Jaguar's 1000bhp electric GT driven: how the new car honours a forgotten '70s icon

Andrew Frankel drives Jaguar's forthcoming electric GT ahead of its launch, reflects on the model's spiritual debt to the XJ12C, and weighs in on Britain's worsening pothole crisis and the case for keeping a spare wheel

Jaguar prototype meets classic XJ coupe

Jaguar says its new electric GT is the spiritual successor to the XJ12C – Steed would hope not

Jaguar

Andrew Frankel
April 28, 2026

It’s been an interesting month for British blue bloods and the cars their creators hope will help ensure their survival. For not only did I drive the new Aston Martin Valhalla,but I was also lucky enough to be the first journalist to drive Jaguar’s new electric GT on something that might pass for a public road.

It was actually the test track within JLR’s enormous Gaydon complex. As well as the rapid circuit that grew from the runway of the RAF Gaydon bomber base, we used the twiddly and deliberately appallingly surfaced small roads found within. The car was heavily camouflaged inside and out and while its mechanical engineering was complete, the software side of things was described as “70% there” with much detail work to be done.

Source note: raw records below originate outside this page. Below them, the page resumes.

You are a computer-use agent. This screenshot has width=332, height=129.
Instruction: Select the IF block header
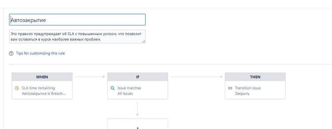coord(138,77)
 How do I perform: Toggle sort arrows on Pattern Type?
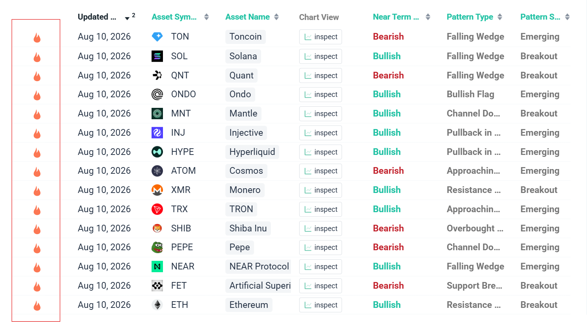[500, 17]
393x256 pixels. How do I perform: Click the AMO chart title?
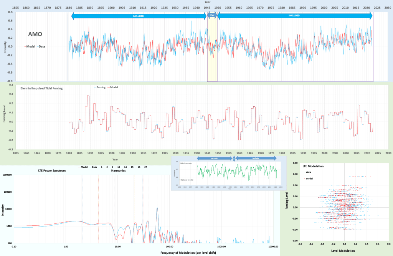point(35,34)
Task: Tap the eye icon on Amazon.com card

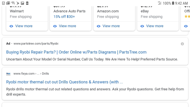Action: coord(98,26)
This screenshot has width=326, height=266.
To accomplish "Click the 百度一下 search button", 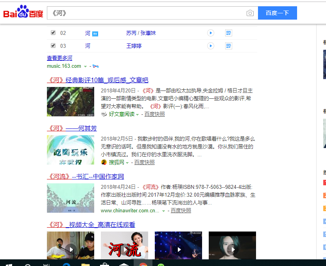I will [277, 13].
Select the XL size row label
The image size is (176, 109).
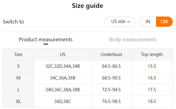(x=18, y=101)

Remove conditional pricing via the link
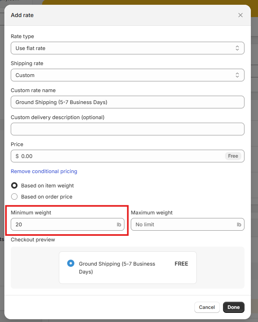pyautogui.click(x=44, y=171)

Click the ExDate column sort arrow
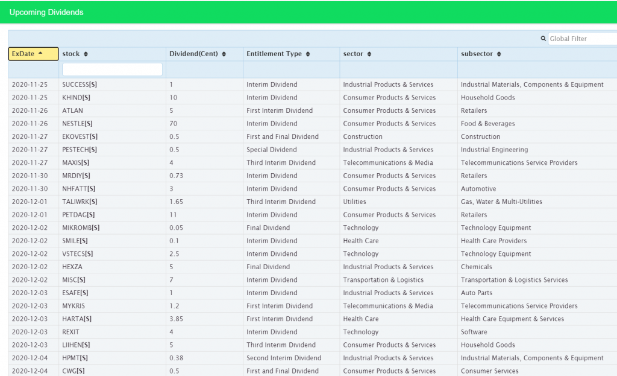[x=40, y=54]
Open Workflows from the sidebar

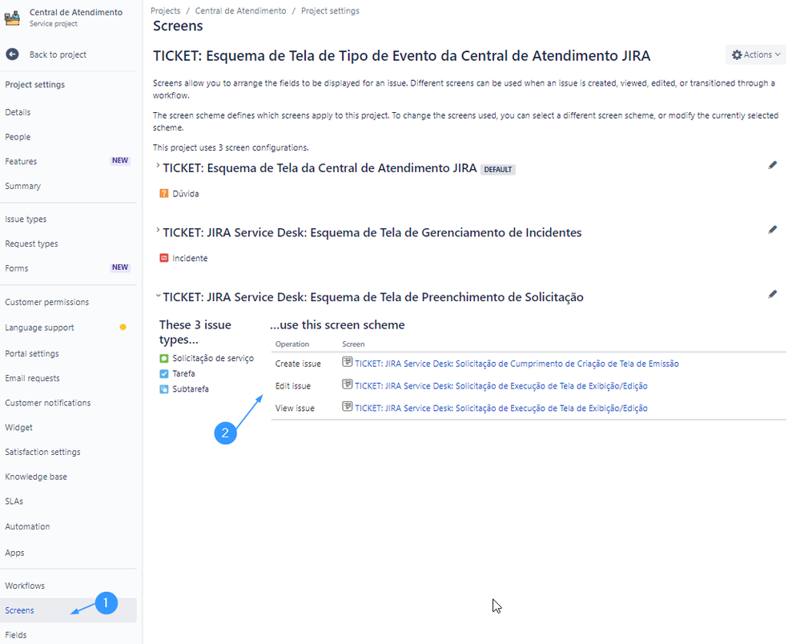click(25, 586)
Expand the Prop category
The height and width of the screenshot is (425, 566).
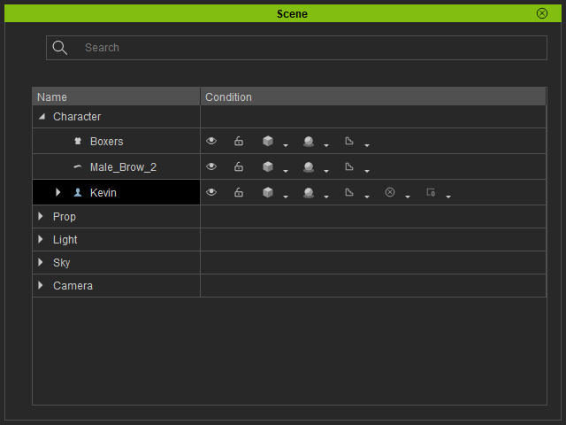pyautogui.click(x=41, y=216)
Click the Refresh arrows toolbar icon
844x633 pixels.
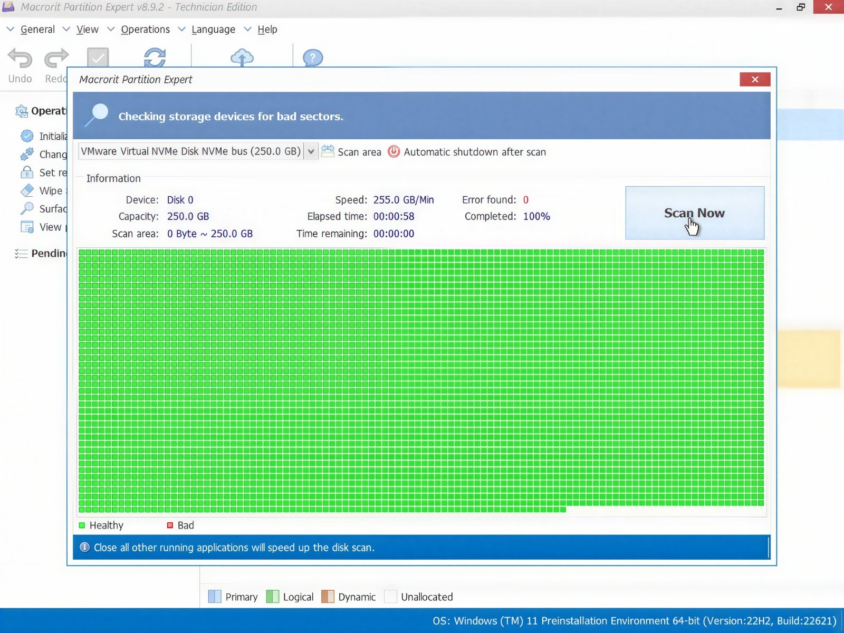(x=155, y=57)
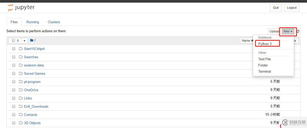Click the Jupyter logo

(x=21, y=8)
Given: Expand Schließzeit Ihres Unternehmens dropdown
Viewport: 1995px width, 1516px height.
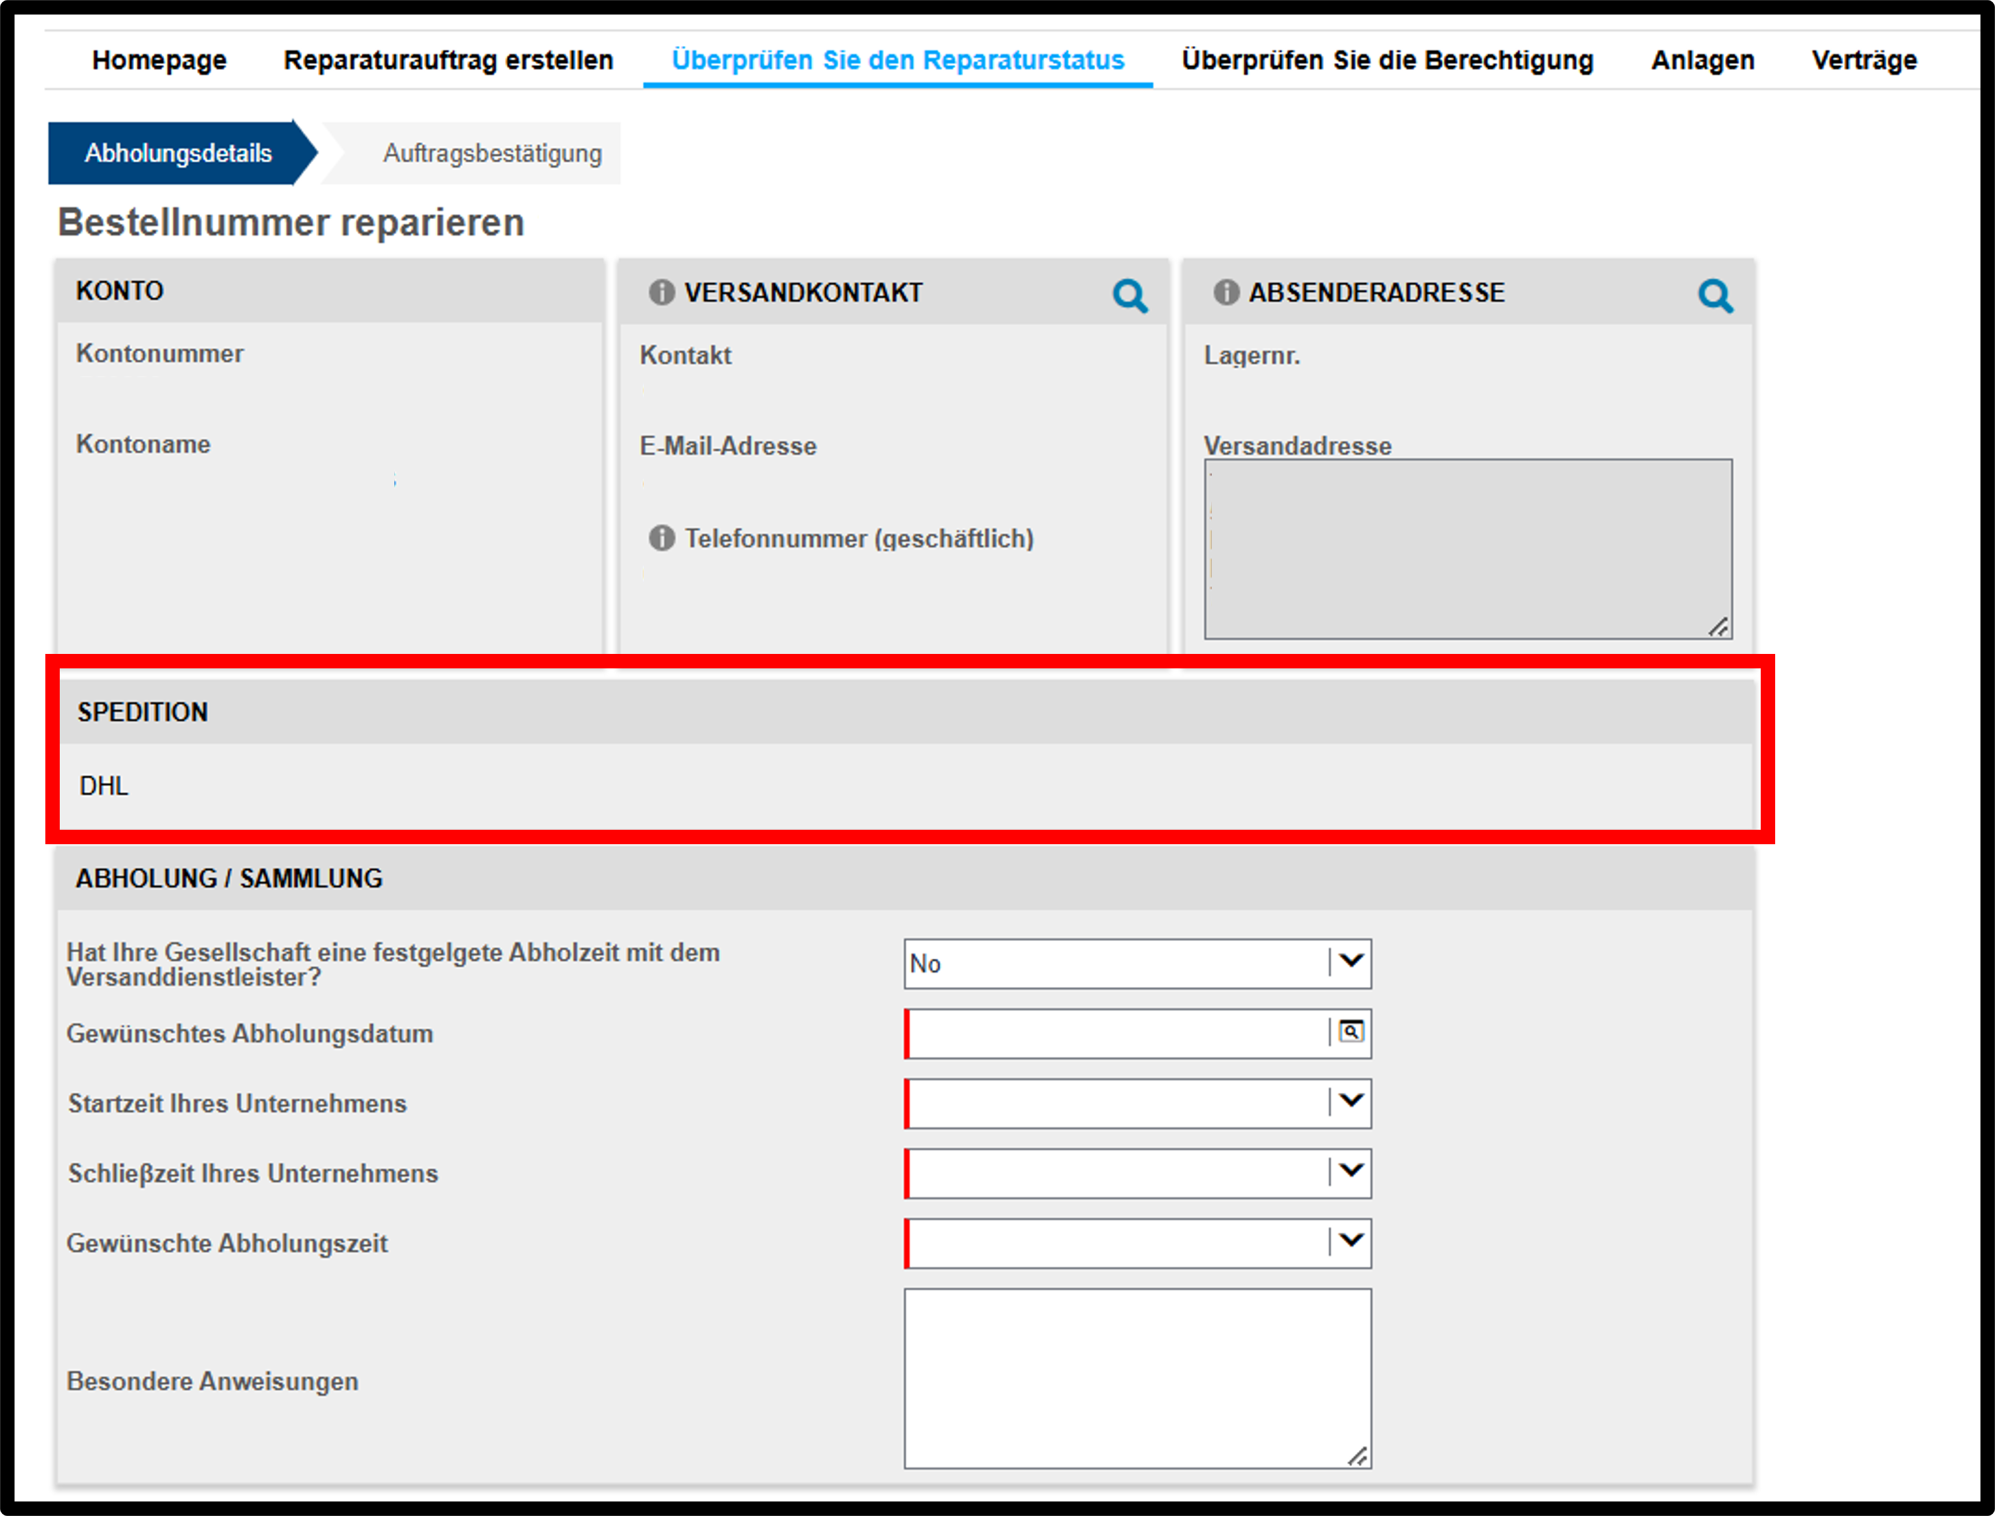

You will likely know already the car is a sleek four-door, similar in appearance to the Type 00 concept that caused such a stir a while back, that it will have a minimum of 1000bhp and will likely cost around £150,000 when customers start receiving theirs perhaps less than a year from now.

But as with the Aston, I was far more interested in the feel of the thing and the manner in which it performed, than whatever mad amount of speed might result. And I can report that despite likely having twice the power of an XJ220, the as-yet unnamed car still does what it does in a very Jaguar way. The electronics engineers have deliberately held it back in those initial milliseconds between application of foot to pedal and arrival of maximum power and made sure its potential is meted out progressively, not all at once, so what you feel is invigorated, not a desire to vomit. Less good for scaring your family, but keeps the dry-cleaning bills down. Besides, once it’s going, no one but an idiot is ever going to wish it were faster.

“I remember the ease with which Steed and his Jag took on a racing car”

But there is more, far more, to making a car a true Jaguar. This is no sports car and its immense heft (think around 2.7 tonnes) means that even with all-wheel steering and active torque vectoring it’s never going to feel nimble. Even so it steers properly, resists understeer as all true Jaguars should, and appears to ride as well as anything this side of a Rolls-Royce, at least once up to speed.

Low speed bump absorption still needs work and we’ll not know for sure just how capable it is until I’ve driven it extensively on roads other than those upon which it was developed. So all I’ll say for now is so far, so good, but there’s still more to find out about this crucial, for Jaguar, car.

Talk to Jaguar top brass about which of its previous efforts they would like the new car to spiritually succeed, and they’ll all say the XJ12C built in small numbers in the mid-70s. And having driven the two back to back, I can see why: the new car may be over a tonne heavier and perhaps four times as powerful, but in the understated way it goes about its business it is clearly a chip off the old block.

The XJ12C is perhaps best remembered for being the wheels au choix of John Steed in The New Avengers even if Patrick Macnee reputedly hated driving it. The car itself was a development prototype delivered in standard specification but with Ralph Broad body bits and fat wheels and tyres to make it look more racy. And well do I remember the insouciant ease with which the bowler-hatted Steed and his Jag took on, overtook and flagged down a slicks and wings racing car at Silverstone. At the time the sheer implausibility of it all was lost on the 10-year-old me, but half a century later I did some digging and discovered the race car in question was a Formula 2 March 752, likely powered by a very perky 2-litre BMW race motor. And I thought James Bond and his DB5 keeping up with a Ferrari F355 in GoldenEye was pretty ridiculous… Even so, I’d be curious to find out what happened to the old Jag: last I could find was that it was sold in ‘barn find’ condition at auction in 2015 for £69,750.

The family Golf suffered blow-outs on consecutive days this month, both caused by potholes, both of which would have immobilised its modern equivalent because, like most new cars, a spare wheel is not part of its standard equipment. Instead VW will charge you £315 for the space saver that used to be free. The excuse? That it keeps weight down, and of course no mention of the millions VW pockets by not including it. I’m sure many other manufacturers are similarly mean-minded. Even so, I’d still grit my teeth and pay it. On both occasions a bottle of tyre sealant would have been entirely useless and would have left first my wife and then me stranded, in my case in the dark and rain on the far side of a blind bend.

The pothole problem is appalling: in February 2025 the RAC responded to 66 pothole-related call-outs; this February that number was 225. So if you don’t know whether your new-ish car has a spare wheel, I think it likely it won’t and that you may or may not feel like doing something about it.